MATERIALS AND METHODS
A total of 154 consecutive patients underwent a bone anchored, cadaveric fascia pubovaginal sling procedure by a single surgeon from July 1998 to June 1999. All patients were evaluated preoperatively with a detailed history, pelvic examination and radiographic or multichannel video urodynamic studies to diagnose stress urinary incontinence. Our technique begins with the nonincision placement of titanium bone anchors transvaginally into the pubic bone bilaterally. A 2 cm. wide tunnel is created bluntly beneath the vaginal epithelium between the 2 puncture sites with a right angle clamp. A 2 x 7 cm. strip of cadaveric fascia is then passed through the tunnel, into the retropubic space and secured to 2-0 polypropylene sutures attached to the anchors.
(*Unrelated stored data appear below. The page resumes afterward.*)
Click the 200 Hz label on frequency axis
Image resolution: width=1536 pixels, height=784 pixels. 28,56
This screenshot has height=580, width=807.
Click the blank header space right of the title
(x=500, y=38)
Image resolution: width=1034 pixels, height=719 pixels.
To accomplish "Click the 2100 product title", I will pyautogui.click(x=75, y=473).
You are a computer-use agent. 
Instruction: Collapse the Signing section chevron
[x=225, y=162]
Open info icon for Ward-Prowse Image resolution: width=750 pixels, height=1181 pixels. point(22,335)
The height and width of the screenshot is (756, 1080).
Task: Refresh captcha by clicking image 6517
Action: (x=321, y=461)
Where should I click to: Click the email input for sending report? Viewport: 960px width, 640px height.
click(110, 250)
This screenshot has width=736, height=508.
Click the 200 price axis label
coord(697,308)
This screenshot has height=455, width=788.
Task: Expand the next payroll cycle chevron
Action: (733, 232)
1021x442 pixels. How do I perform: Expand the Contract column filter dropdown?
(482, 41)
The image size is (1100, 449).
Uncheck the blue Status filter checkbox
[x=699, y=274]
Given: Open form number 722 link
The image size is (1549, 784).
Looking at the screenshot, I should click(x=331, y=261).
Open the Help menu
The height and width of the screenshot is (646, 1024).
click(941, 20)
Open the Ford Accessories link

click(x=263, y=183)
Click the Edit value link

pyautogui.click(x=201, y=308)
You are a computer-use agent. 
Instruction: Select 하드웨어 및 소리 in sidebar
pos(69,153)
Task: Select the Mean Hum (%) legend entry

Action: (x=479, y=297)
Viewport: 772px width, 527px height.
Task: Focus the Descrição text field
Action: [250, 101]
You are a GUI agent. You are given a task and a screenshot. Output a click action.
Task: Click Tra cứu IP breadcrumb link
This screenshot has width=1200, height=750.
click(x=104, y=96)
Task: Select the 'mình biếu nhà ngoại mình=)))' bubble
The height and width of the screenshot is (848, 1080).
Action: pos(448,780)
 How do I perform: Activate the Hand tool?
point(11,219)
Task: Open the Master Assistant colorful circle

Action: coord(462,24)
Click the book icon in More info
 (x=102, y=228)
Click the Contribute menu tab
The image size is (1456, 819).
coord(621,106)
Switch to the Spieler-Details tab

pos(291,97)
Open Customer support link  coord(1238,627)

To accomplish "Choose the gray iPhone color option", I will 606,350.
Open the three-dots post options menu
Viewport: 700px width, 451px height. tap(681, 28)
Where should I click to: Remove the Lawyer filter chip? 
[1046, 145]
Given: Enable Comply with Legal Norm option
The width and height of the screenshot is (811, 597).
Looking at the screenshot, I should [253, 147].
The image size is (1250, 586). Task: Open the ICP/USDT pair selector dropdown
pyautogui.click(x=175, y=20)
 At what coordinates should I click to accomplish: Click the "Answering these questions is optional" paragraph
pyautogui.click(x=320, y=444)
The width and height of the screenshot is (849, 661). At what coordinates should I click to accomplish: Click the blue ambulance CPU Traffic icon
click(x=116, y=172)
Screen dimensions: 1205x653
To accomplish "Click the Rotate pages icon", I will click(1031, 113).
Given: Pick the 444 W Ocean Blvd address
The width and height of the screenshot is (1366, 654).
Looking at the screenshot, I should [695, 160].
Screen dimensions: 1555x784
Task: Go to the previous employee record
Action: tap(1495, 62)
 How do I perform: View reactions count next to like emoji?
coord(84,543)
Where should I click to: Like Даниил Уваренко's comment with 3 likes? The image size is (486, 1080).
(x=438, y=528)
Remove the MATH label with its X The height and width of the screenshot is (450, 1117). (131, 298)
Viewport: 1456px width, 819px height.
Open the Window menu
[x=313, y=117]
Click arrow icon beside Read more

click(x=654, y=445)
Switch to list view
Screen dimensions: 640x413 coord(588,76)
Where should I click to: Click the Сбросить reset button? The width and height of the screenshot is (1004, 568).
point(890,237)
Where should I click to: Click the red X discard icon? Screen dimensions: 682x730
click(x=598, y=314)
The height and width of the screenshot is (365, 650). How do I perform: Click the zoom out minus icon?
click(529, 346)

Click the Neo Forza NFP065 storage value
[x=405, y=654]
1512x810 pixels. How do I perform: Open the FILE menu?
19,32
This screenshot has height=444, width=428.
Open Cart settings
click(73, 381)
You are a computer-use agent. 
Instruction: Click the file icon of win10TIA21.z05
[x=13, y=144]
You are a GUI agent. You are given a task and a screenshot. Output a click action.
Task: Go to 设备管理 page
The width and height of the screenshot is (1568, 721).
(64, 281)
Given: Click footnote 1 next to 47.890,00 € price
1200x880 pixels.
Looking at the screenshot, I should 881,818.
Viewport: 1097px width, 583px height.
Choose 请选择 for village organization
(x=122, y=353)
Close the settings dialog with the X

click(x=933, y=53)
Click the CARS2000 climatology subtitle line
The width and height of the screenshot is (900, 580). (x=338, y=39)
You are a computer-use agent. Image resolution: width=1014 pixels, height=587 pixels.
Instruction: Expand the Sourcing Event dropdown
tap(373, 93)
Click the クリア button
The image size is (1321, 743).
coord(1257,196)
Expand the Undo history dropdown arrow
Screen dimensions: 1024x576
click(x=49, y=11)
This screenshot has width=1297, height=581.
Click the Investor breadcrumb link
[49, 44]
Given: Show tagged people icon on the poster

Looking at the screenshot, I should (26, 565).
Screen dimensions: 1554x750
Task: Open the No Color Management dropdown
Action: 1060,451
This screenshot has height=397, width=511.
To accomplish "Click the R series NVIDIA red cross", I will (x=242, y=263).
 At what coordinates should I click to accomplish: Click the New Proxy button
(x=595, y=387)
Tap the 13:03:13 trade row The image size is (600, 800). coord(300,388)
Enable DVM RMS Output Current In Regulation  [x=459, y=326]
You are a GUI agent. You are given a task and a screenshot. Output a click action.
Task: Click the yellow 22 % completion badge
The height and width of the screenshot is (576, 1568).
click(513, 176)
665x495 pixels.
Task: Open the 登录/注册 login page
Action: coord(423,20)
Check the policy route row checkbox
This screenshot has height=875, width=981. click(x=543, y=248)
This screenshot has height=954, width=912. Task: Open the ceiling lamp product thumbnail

After securing the sling, the transvaginal puncture sites are closed with 2-0 polyglactin sutures. Patients were seen postoperatively at 6 weeks, and 3 and 6-month followup. Patient age averaged 60 years (range 38 to 85), with an overall average length of followup from surgery of 10.6 months (range 6 to 16). All patients were mailed a self-administered questionnaire and participated in a telephone interview with an office nurse to retrospectively assess outcome and evaluate for recurrent stress urinary incontinence. Recurrent stress urinary incontinence was graded as 0-none, 1-rare, 2-moderate and 3-severe. Repeat pubovaginal sling procedure that was performed in patients with grades 2 to 3 stress urinary incontinence was considered a failure for the purpose of our study.
Of all 154 patients 58 (37.6%) had recurrent moderate to severe (grades 2 to 3) stress urinary incontinence at followup. A total of 26 patients underwent a second pubovaginal sling procedure for a reoperation rate of 16.9%. Intraoperative findings at reoperation revealed the titanium anchors to be in position, the polypropylene sutures to be intact, and retropubic fibrosis and scarring of the urethropelvic ligament suggesting appropriate retropubic placement of the sling in all cases. Uniformly all allogenic cadaveric fascia used for sling material appeared to be fragmented, attenuated or simply absent. Average time to reoperation was 9 months (range 3 to 15).
Early results using a bone anchored cadaveric fascia pubovaginal sling procedure were discouraging. Based on findings at reoperation, we attribute this result to the failure of our sling material and have abandoned the use of cadaveric fascia allografts in all pubovaginal slings at our institution.